And there's other evidence that they just lit people's houses on fire on top of them.
So we know that Hamas's denials are just not true. And when you ask them about, okay, well,
there's a big war going on. Obviously, we see the death toll in Gaza going up every day. These are
supposed to be your people. They basically say, whatever Israel does is not our fault. You know,
we're out here trying to save the Palestinian cause. And if Israel decides to come back and
kill a bunch of people in Gaza, like that's not our problem. So when you take a step back and look
at what they're saying in the context of this broader goal, they just seem to be saying that all of these deaths are just the necessary cost
of this blowing up of the status quo. Then bottom line, to accomplish this
objective of upending the status quo for Hamas, for its leaders, it seems like almost any amount of death would be allowable.
Right. In my conversations with some of the Hamas leaders,
there really did not seem to be a lot of hand-wringing
about the number of civilian deaths that have come about because of this attack.
So help us better understand how that status quo that Hamas is so desperate to shatter came to be and how Hamas decided that it was willing to go to this length to destroy it.
So I found it very useful in trying to understand how Hamas got to this point.
I found it very useful in trying to understand how Hamas got to this point,
looking at the career of one of the people who ended up plotting this attack.
And this is the head of Hamas in Gaza, whose name is Yahya Sinwar.
So what should we know about him?
Yahya Sinwar is from the first generation of Hamas.
Hamas was a Palestinian militant movement founded in the late 80s that was an Islamist movement that aimed to destroy Israel
with military means and replace it with a Palestinian state. At this time, the Israeli
military was occupying the West Bank and Gaza, and Hamas was not interested in just ending the
occupation of these territories. Hamas believed that the entire state of Israel was an occupation.
This sets it apart from other Palestinian movements
that have negotiated with Israel and accept Israel's right to exist.
Hamas never accepted that and felt that the whole thing was wrong
and that the only solution was to completely destroy Israel
and replace it with a Palestinian state.
Right.
So, Sinwar is from the very early generation of this movement
and from very early on, he's sort of an internal security guy.
He's in charge of looking out for Israeli moles
inside of the organization.
And he punishes these people with such brutality
that he's given the nickname the Butcher of Khan Yunus.
Khan Yunus is a town in Gaza where he was born,
and so he was known as the Butcher of Khan Yunus.
So he's an enforcer within Hamas,
a violent figure within an already
violent group.
Yes.
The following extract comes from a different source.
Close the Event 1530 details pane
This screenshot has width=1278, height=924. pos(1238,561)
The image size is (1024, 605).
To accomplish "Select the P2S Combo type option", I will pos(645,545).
Then in 1988,
he gets arrested by the Israelis
and he is thrown in jail
for the murder of four
Palestinians who were alleged
collaborators with Israel, spying inside of
the organization. And
he's in prison for 22 years. And he describes
Slater as being very educational. He learns to speak good Hebrew. He reads books in Hebrew.
And he describes it as being this great opportunity to really get to know his enemy,
to understand Israeli society, to understand how Israel works and how it thinks. And clearly, this is because
he does expect or hope that someday he's going to get out of prison and that this knowledge is
going to come in useful. He's studying Israel from inside prison so that he might someday
better understand, it sounds like, their weaknesses. Right.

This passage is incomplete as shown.